Direkt zum Inhalt
Intro

Robert Zünd

Luzern, 1827 — 1909

Robert Zünd  (3.5.1827, Luzern - 15.1.1909, Luzern) zählt zu den wichtigsten Landschaftsmaler Europas im 19. Jahrhundert. Seine ersten Begegnungen mit Kunst erfuhr er im Atelier von Jakob Schwegler (1793–1866), welcher ihm Zeichen- und Malunterricht gab. Der Nidwaldner Maler Joseph Zelger riet ihm 1848 nach Genf zu ziehen, wo Zünd mit den bekannten Schweizer Künstler François Diday und Alexandre Calame Bekanntschaft machte und auch bei diesen unterrichtet wurde. Im Jahre 1852 reiste Zünd nach Paris und fand in Werken niederländischer und französischer Meister des 17. Jahrhunderts neue Inspirationsquellen. Etwa zehn Jahre später, zog sich Zünd am Stadtrand von Luzern zurück, wo er bis zu seinem Tod im Jahre 1909 lebte. 
Eine besondere Naturnähe und einen detaillierten, äusserst naturalistischen Malstil machen Zünds Kunstschaffen aus.
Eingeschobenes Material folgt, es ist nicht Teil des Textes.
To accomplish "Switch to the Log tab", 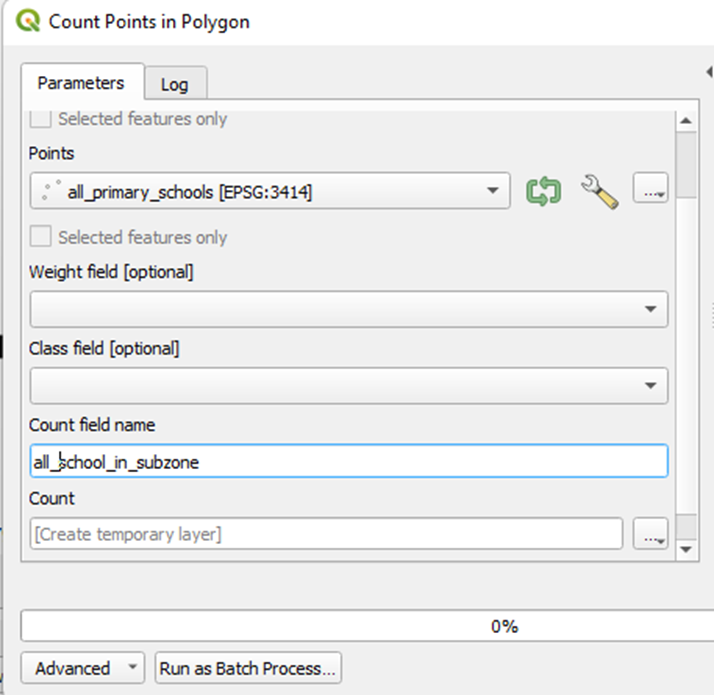I will click(174, 85).
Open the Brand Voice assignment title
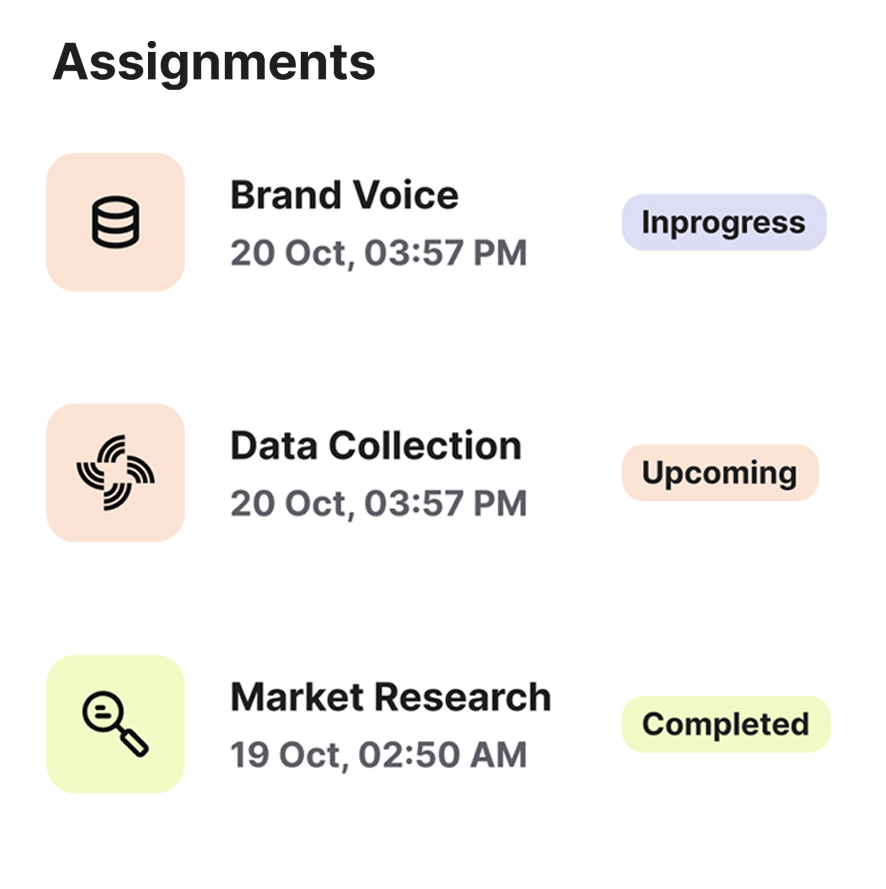The height and width of the screenshot is (889, 886). [344, 195]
Dabei beachtete er insbesondere die Grundsätze der klassischen Kompositionslehre. Der Künstler ist bekannt für seine atmosphärischen und lichtdurchfluteten Landschaftsmalereien. Seine Motive beinhalten oftmals bäuerliche Szenen oder Landschaften, die sich jedoch durch die Abwesenheit jeglicher Anzeichen der Industrialisierung oder Technologisierung auszeichnen.